• ACTIVITY:
There are pictures in the records below; leave them out and set down exactly the lines from the one holding "Open more actions for PERS_SEC_FLEXI_NB3 card" through the one holding "Click the 'nft-' first line of the URL".

• INPUT FOR THIS TASK:
######

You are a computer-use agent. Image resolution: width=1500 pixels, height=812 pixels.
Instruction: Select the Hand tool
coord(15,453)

######

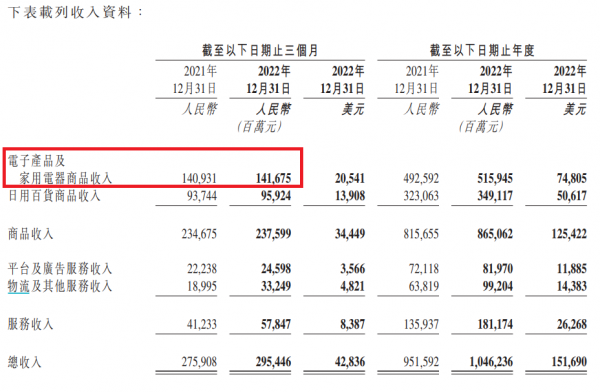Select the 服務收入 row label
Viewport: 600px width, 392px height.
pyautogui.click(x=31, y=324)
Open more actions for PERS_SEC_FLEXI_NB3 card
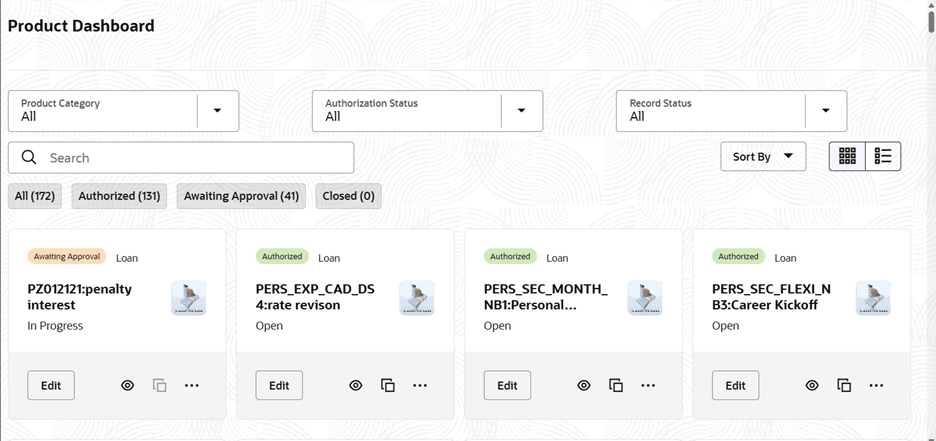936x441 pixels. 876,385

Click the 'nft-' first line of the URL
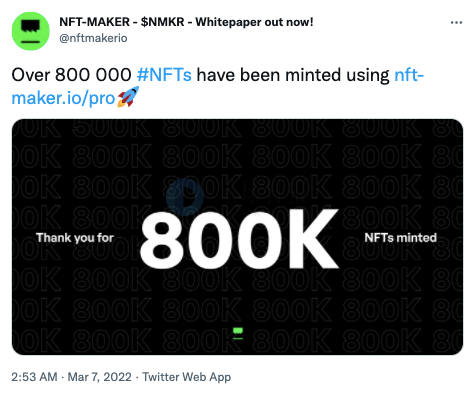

######

• EXPECTED ANSWER:
Open more actions for PERS_SEC_FLEXI_NB3 card
936x441 pixels. 876,385

Click the 'nft-' first line of the URL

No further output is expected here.